What To Consider When Buying A Holiday Home – A collaborative post.
For some, traveling is more than just a way to relax and take a breather from work. It is in your blood and a way to step out of your everyday life and have some of the tastes of adventure.
Though I love jetsetting about and am comfortable booking trips to far off places, there are others who like to return time and time again to the same area.
If you fit into the latter group, then a holiday home is probably a great idea. You have a place to use as a base and explore an area but still come back to the comforts of home while still on your holiday.
In this article, I will go over some things to keep in mind when you want a holiday home.
Understand your budget
When you buy a holiday home, you have to remember that you are going to be paying two mortgages now. Plus some other expenses. A holiday home is not a great way to save money. It is more about having a home away from home and everything that goes with it.
Work out your remortgage cost so you know exactly what you’re going to be paying.
Not only weight the cost and determine if you can afford it. Make sure you also consider if it is going to offer the value that doesn’t have a price. In other words, will you use the home enough to warrant the expense?
Don’t despair if the maths don’t work out in your favor. You can always find a family member or friend who would want to enter into a sort of timeshare arrangement to share the costs.
Get a property manager
Unless your holiday house is within driving distance to your permanent home, I recommend getting a management company to look after the house.
There are several things a manager can do for you. The most obvious is that they look after the maintenance. They are there to do routine checks to make sure the plumbing and electrical are all working properly when you aren’t there.
A manager can have the house ready for you when you arrive so you don’t waste precious holiday time fixing the pool filter or cleaning out cobwebs.
If you decide to rent it out during the time you aren’t using it then a manager will be the liaison between guests and you so you are not doubling as a hotelier.
Know the local laws
If you plan to buy a property overseas, then you need to have a good lawyer who understands the local laws.

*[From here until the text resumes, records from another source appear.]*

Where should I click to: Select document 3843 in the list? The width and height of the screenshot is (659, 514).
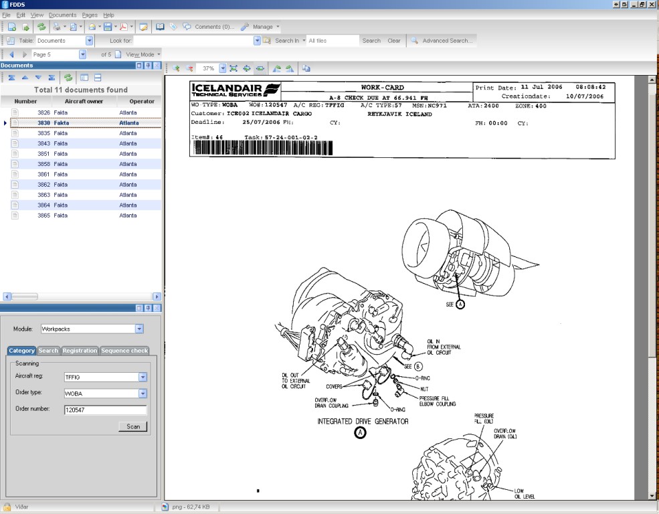[44, 143]
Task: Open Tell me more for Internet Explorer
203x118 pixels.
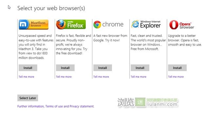Action: coord(138,77)
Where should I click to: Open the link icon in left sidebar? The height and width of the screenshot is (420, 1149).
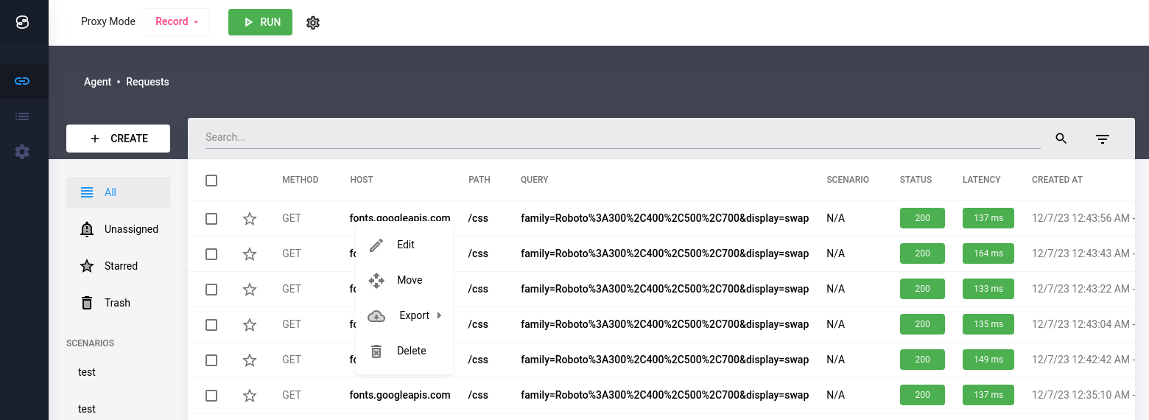point(22,81)
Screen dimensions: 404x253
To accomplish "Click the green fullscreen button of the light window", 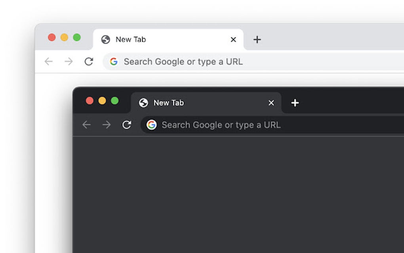I will [x=77, y=37].
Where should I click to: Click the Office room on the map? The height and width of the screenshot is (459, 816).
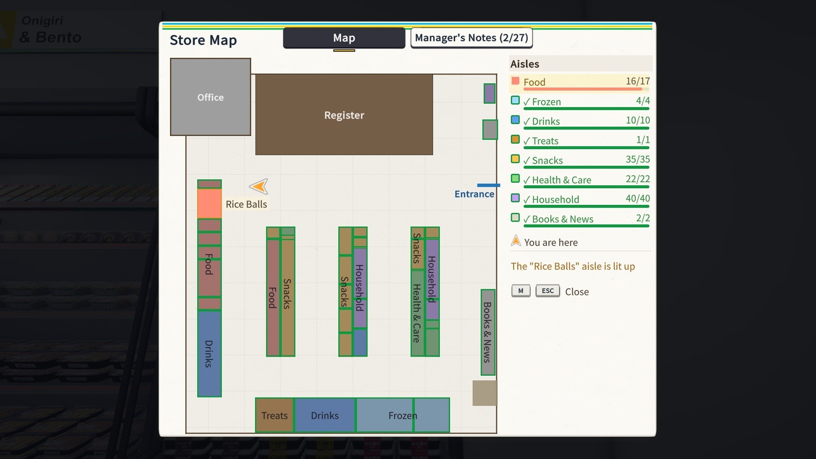(210, 97)
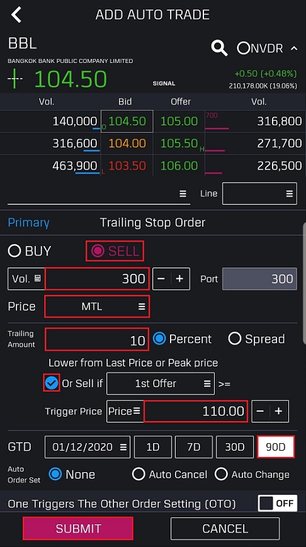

When you don’t speak the language or have a background in the culture there, then you need a fixer who can handle the legalities. Hopefully, you have a contact in your country of choice to recommend somebody so you aren’t just using a random person.
This doesn’t only apply to international purchases. You could find yourself on the wrong side of some property laws. For instance, St Ives in Cornwall has restrictions on people buying up holiday homes in an effort to prevent offseason downtime.